» **Data for this task**
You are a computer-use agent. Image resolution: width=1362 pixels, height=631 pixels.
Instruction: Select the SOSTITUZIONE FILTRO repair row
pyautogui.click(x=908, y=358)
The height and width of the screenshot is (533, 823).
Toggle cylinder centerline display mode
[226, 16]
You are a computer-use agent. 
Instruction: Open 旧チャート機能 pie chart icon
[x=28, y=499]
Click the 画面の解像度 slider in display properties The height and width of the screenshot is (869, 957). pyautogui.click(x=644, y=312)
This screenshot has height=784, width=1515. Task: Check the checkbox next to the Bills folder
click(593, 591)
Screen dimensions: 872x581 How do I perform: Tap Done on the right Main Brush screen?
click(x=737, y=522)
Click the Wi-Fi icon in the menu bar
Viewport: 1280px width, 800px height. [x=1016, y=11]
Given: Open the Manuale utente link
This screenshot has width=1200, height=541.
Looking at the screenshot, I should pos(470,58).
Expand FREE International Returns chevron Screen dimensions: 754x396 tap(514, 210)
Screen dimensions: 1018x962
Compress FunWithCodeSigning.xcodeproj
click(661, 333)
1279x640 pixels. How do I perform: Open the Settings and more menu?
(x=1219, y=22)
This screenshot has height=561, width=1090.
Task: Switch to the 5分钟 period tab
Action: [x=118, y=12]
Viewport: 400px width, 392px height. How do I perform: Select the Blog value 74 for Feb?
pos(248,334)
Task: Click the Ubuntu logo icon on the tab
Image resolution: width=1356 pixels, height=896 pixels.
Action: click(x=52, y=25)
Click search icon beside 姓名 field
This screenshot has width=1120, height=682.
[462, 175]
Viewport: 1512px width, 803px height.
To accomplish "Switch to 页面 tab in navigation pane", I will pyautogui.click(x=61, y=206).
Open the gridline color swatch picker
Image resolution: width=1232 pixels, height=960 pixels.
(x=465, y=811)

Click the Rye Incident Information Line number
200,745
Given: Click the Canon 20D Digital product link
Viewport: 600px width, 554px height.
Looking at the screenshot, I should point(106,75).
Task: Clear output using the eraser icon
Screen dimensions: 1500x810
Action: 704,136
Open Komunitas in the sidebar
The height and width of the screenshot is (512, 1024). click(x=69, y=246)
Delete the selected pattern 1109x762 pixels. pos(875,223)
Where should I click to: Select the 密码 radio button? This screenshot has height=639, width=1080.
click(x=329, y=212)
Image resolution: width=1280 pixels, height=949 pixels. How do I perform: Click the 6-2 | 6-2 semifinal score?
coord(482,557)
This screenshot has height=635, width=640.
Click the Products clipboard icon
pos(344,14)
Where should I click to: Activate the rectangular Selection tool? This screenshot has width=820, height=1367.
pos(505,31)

» **What is expected**
Determine how many lines in the data above include the word "Given", and state that number only.

» **Task answer**
2